Environmental groups wasted no time challenging the Trump administration’s attempt to open part of an Alaska refuge – where polar bears and caribou roam free – to oil and gas drilling [File: US Fish and Wildlife Service via AP]

Mary Nichols, chairwoman of the California Air Resources Board since 2007, is a leading contender to head up the EPA next. Having been a key figure in the state’s environmental feud with Trump, she has a background starkly different from that of Wheeler.

Under Biden, the EPA will focus much more heavily on climate, Williams told Al Jazeera.

“He’s quite vocal about using all the levers of government to tackle the climate crisis,” she added. “There’s a ton you can do at EPA, because climate pollution also causes conventional pollution.”

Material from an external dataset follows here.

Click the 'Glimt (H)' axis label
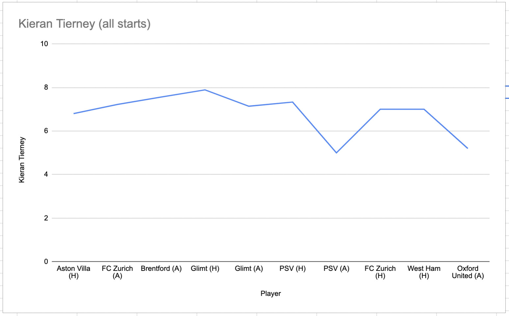 pos(205,269)
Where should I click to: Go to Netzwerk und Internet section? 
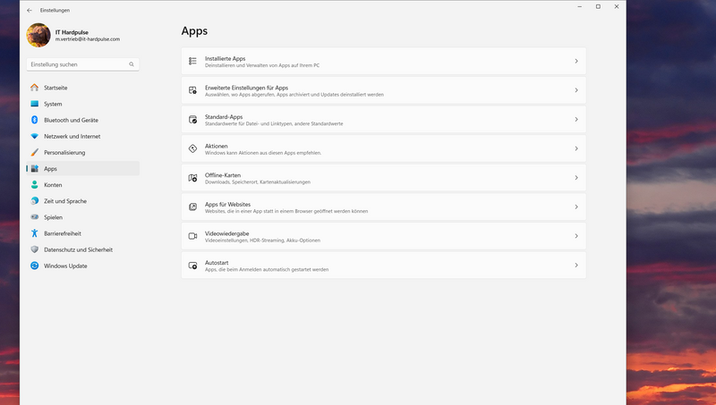point(72,136)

From limiting methane leakage in oil and gas drilling to building efficiency and factory emissions, the agency is expected to play an outsized role. Meanwhile, Trump’s tab is still being tallied.

“Half of the policies that he tried to put in place undermining environmental protection are being litigated in courts,” Williams said, adding that many of the last-minute efforts by Trump — such as opening up Alaska’s Tongass National Forest to loggers — follow the logic of “trying to jam it in as fast as they can”.

Broughel, at the Mercatus Center, sees Biden taking up the mantle by aggressively issuing environmental regulations, especially on climate.

“EPA will continue to be well-resourced and will continue to have a lot of authority to issue expensive regulations,” he said, referring to the difficulty of balancing people and profits.

The agency will also have to “find new ways to justify its existence”, Broughel added, noting “It just so happens that regulators are also very clever about finding new things to regulate. After all, that’s what regulators do.”